-------- RECORDS PROVIDED
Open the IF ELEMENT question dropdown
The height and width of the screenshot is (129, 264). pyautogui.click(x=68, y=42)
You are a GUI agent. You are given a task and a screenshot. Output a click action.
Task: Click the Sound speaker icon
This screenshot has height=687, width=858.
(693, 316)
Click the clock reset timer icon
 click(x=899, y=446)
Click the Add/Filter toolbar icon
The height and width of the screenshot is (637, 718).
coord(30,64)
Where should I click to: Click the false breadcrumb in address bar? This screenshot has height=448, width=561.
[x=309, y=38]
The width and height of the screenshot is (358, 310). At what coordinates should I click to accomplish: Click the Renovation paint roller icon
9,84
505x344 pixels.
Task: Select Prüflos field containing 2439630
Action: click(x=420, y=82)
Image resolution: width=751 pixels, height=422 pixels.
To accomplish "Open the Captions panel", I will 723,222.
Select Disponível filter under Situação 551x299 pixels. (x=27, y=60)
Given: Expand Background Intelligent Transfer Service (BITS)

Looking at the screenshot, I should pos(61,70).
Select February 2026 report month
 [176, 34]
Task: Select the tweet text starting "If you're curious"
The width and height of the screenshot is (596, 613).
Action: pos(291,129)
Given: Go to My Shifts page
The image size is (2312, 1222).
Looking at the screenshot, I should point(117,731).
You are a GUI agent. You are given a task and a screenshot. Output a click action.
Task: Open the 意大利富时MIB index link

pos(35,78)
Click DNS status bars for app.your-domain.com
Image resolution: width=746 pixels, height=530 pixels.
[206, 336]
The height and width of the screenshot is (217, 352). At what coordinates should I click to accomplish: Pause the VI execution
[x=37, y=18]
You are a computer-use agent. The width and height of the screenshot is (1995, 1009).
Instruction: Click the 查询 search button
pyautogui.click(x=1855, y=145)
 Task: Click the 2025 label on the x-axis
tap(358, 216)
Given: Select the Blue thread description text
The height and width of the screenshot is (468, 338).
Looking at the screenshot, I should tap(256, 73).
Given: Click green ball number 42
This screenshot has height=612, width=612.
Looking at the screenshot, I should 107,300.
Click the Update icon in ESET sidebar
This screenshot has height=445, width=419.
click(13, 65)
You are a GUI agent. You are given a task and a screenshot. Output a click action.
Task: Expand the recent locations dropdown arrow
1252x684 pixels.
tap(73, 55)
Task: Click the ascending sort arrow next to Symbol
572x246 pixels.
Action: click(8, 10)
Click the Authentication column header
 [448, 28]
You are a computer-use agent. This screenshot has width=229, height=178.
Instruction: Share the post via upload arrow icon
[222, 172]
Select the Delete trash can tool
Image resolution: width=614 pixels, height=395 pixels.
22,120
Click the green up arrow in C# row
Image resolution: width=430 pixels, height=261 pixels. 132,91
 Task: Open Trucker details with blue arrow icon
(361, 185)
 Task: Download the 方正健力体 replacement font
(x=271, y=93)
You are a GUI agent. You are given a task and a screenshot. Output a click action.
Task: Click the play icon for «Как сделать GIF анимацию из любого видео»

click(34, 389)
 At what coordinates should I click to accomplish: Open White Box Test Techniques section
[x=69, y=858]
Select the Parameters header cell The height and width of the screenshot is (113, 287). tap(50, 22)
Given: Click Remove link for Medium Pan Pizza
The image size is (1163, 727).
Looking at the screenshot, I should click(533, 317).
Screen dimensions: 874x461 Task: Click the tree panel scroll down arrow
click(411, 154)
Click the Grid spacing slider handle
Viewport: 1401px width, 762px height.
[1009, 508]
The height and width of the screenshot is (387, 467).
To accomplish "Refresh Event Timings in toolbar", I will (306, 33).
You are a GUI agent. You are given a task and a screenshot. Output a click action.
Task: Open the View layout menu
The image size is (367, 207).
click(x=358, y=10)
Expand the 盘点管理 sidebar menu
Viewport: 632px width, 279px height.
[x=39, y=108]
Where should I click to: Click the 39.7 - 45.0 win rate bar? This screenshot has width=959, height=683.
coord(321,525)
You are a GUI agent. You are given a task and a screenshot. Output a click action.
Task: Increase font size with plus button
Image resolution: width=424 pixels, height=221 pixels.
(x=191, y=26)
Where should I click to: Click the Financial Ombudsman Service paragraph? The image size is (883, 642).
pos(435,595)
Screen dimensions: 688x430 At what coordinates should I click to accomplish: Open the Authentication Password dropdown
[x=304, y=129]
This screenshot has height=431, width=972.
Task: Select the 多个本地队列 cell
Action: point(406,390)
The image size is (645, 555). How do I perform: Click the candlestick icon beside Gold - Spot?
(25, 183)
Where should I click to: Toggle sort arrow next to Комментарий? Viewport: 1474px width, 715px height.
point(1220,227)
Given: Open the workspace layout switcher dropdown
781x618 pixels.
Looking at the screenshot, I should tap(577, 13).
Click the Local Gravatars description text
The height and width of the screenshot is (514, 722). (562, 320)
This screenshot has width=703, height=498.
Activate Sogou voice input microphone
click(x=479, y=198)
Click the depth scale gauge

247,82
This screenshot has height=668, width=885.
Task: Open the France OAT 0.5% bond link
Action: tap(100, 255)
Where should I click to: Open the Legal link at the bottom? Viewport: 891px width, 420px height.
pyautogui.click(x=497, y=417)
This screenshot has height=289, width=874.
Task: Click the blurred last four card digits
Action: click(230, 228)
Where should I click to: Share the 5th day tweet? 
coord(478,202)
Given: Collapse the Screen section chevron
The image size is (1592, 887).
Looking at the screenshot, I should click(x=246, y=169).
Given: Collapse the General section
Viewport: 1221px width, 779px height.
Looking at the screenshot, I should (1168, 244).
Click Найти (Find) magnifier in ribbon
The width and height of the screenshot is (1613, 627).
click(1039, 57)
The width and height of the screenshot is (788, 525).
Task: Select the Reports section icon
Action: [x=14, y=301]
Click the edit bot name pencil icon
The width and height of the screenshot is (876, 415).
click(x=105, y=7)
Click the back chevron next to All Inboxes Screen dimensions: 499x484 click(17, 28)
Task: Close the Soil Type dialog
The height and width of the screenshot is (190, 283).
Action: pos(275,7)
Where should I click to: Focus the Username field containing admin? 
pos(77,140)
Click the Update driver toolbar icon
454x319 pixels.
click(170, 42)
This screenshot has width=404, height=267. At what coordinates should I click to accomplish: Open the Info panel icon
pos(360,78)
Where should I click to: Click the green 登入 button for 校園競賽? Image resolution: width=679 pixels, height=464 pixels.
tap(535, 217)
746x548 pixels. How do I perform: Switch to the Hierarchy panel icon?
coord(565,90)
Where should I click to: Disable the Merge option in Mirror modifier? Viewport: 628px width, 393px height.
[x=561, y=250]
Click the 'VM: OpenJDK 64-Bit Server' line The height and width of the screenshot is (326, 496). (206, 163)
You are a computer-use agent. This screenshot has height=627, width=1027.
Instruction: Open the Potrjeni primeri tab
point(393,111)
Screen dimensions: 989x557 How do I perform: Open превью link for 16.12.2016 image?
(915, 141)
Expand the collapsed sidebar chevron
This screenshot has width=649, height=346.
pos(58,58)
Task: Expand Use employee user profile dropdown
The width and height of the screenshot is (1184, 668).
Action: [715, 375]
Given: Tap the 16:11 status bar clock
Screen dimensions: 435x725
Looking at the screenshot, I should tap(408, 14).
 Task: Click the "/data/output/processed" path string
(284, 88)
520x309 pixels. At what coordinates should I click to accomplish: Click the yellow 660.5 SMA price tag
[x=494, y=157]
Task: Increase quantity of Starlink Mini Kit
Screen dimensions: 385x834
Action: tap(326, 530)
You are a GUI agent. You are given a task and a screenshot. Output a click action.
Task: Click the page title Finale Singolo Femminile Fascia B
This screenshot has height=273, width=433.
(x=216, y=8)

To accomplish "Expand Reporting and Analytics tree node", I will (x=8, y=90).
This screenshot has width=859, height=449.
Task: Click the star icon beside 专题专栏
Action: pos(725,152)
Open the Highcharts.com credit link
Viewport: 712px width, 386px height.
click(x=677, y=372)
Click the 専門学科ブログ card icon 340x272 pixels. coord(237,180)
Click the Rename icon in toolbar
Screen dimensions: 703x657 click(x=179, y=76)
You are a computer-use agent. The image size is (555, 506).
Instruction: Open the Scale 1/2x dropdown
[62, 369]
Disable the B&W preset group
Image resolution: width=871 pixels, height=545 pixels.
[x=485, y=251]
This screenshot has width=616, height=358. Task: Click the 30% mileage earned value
----------------
### WHAT THE TASK REQUIRES
Please print the entries above again unchanged, from the line with "Task: Open Trucker" up to and including the line with "coord(321,525)".

### PROBLEM SOLUTION
 Task: Open Trucker details with blue arrow icon
(361, 185)
 Task: Download the 方正健力体 replacement font
(x=271, y=93)
You are a GUI agent. You are given a task and a screenshot. Output a click action.
Task: Click the play icon for «Как сделать GIF анимацию из любого видео»

click(34, 389)
 At what coordinates should I click to accomplish: Open White Box Test Techniques section
[x=69, y=858]
Select the Parameters header cell The height and width of the screenshot is (113, 287). tap(50, 22)
Given: Click Remove link for Medium Pan Pizza
The image size is (1163, 727).
Looking at the screenshot, I should click(533, 317).
Screen dimensions: 874x461 Task: Click the tree panel scroll down arrow
click(411, 154)
Click the Grid spacing slider handle
Viewport: 1401px width, 762px height.
[1009, 508]
The height and width of the screenshot is (387, 467).
To accomplish "Refresh Event Timings in toolbar", I will (306, 33).
You are a GUI agent. You are given a task and a screenshot. Output a click action.
Task: Open the View layout menu
The image size is (367, 207).
click(x=358, y=10)
Expand the 盘点管理 sidebar menu
Viewport: 632px width, 279px height.
[x=39, y=108]
Where should I click to: Click the 39.7 - 45.0 win rate bar? This screenshot has width=959, height=683.
coord(321,525)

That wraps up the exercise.